Lors d'une table ronde du CELAT, début février, elle mentionnait que le Musée des civilisations noires de Dakar veut se distinguer des musées européens et occidentaux. «Il a pour vocation de retracer l'histoire de la civilisation humaine, a expliqué plus tard la doctorante à ULaval nouvelles. C'est un outil unique qui a comme ambition de représenter toutes les sensibilités culturelles du monde noir.» Elle reprend les propos du professeur Hamady Bocoum, directeur général du Musée, qui a suggéré deux ans avant son ouverture: «Nous devons inventer une muséologie inspirée par nos valeurs et nos traditions.»
Une dizaine d'expositions y ont été proposées depuis son inauguration, notamment Afrique berceau de l'humanité, Contributions de l'Afrique à la science et à la technologie (pensons à la césarienne, par exemple), Galerie de l'incivisme et Femmes africaines et leadership politique.
«Les civilisations noires s'expriment à travers les patrimoines archéologiques, les inventions technologiques, les arts et les traditions populaires. Elles se prolongent aujourd'hui dans la diversité des expressions culturelles. Elles se manifestent à travers l'histoire du peuplement en Afrique, de la dispersion des Noirs à travers le monde et de la solidarité humaine des diasporas noires devant les défis comme l'exclusion, le racisme, la stigmatisation, la normativité chromatique. C'est dans ce sens que le Musée développe ces différentes thématiques», poursuit Awa Ndiaye.
Faire dialoguer les masques
Elle ajoute que le Musée des civilisations noires de Dakar est aussi international et a pour vocation «enracinement et ouverture», tel que souhaité par Léopold Sédar Senghor. Elle donne l'exemple de l'exposition Dialogue des masques, qui fait justement dialoguer des masques africains, européens, asiatiques, précolombiens et afro-brésiliens. «L'idée principale est qu'ils transmettent différemment le même message, soit “l'unité dans la diversité”, dont notre monde a si grandement besoin», souligne Awa Ndiaye.

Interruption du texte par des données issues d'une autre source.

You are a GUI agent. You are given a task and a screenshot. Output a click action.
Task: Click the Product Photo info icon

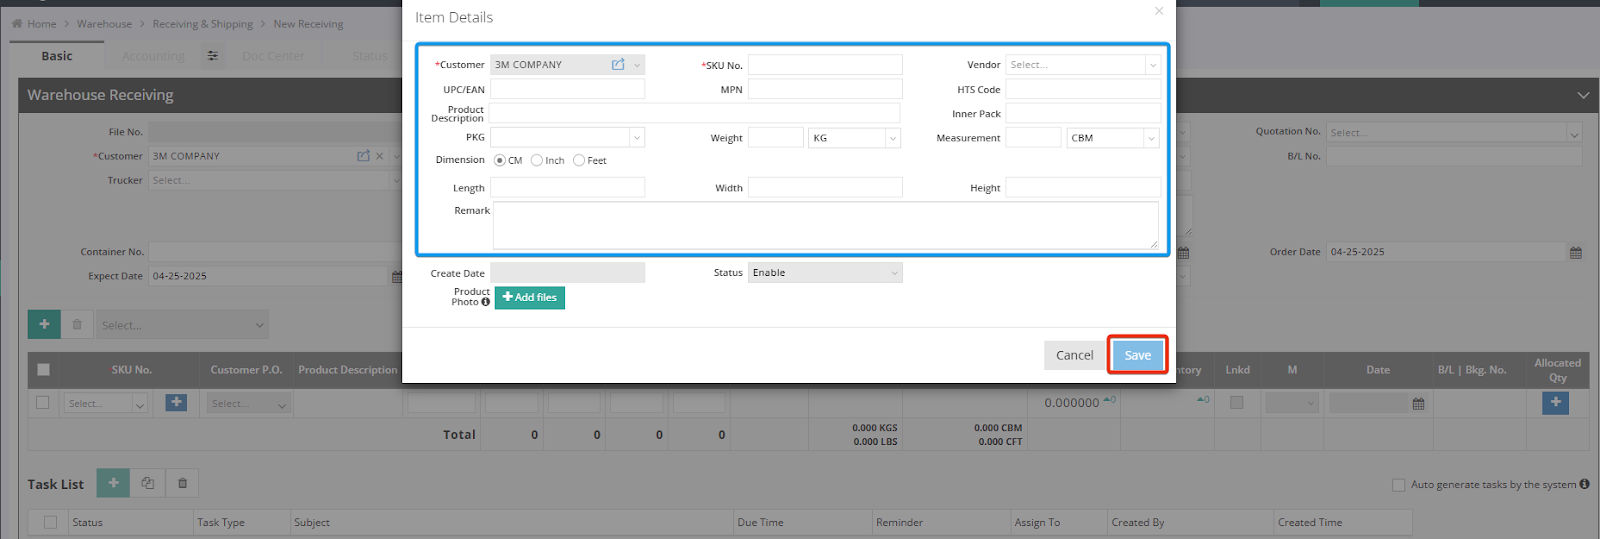(486, 302)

Le Musée prévoit également montrer dans la salle des Religions les cimetières mixtes du Sénégal, où sont enterrés les morts musulmans et chrétiens. «Ces cimetières sont le symbole d'un dialogue interreligieux et de la Teranga (“hospitalité” en wolof) sénégalaise. Ils sont inscrits sur la liste du patrimoine national, c'est peut-être un pas vers l'inscription au patrimoine mondial», suggère-t-elle.
Il n'y a pas d'expositions permanentes dans ce musée, mais plutôt des expositions «évolutives». «Les civilisations noires sont multiples, complexes et dynamiques. Ainsi nous ne pouvons pas décider de les présenter toutes dans une seule et unique exposition permanente qui va durer plusieurs années», plaide la doctorante.
Awa Ndiaye n'a pas encore eu l'occasion de visiter le Musée de la civilisation de Québec, mais compte bien s'y rendre sous peu. Pour sa thèse, elle envisage de faire une étude comparative entre les deux musées, «qui n'ont certes pas les mêmes vocations».
Pourquoi avoir choisi l'Université Laval? «À cause de sa renommée internationale. Le programme doctoral en ethnologie et patrimoine regroupe aussi une multitude de disciplines comme les sciences humaines, les sciences historiques, l'étude des patrimoines matériels et immatériels, l'archéologie, l'archivistique, l'histoire de l'art et la muséologie, ce qui est une continuité de mon cursus universitaire», dit la jeune femme, dont un ami et camarade de promotion de l'Université Senghor d'Alexandrie, Babacar Fall, lui a aussi parlé du campus de Québec, car il y étudie lui-même.
Elle salue enfin l'«environnement intellectuel» offert par le CELAT, dont une membre étudiante, Aïcha Malle, n'a d'ailleurs pas tardé à l'inviter à participer à une table ronde dans le cadre de sa bourse de mi-parcours du troisième cycle.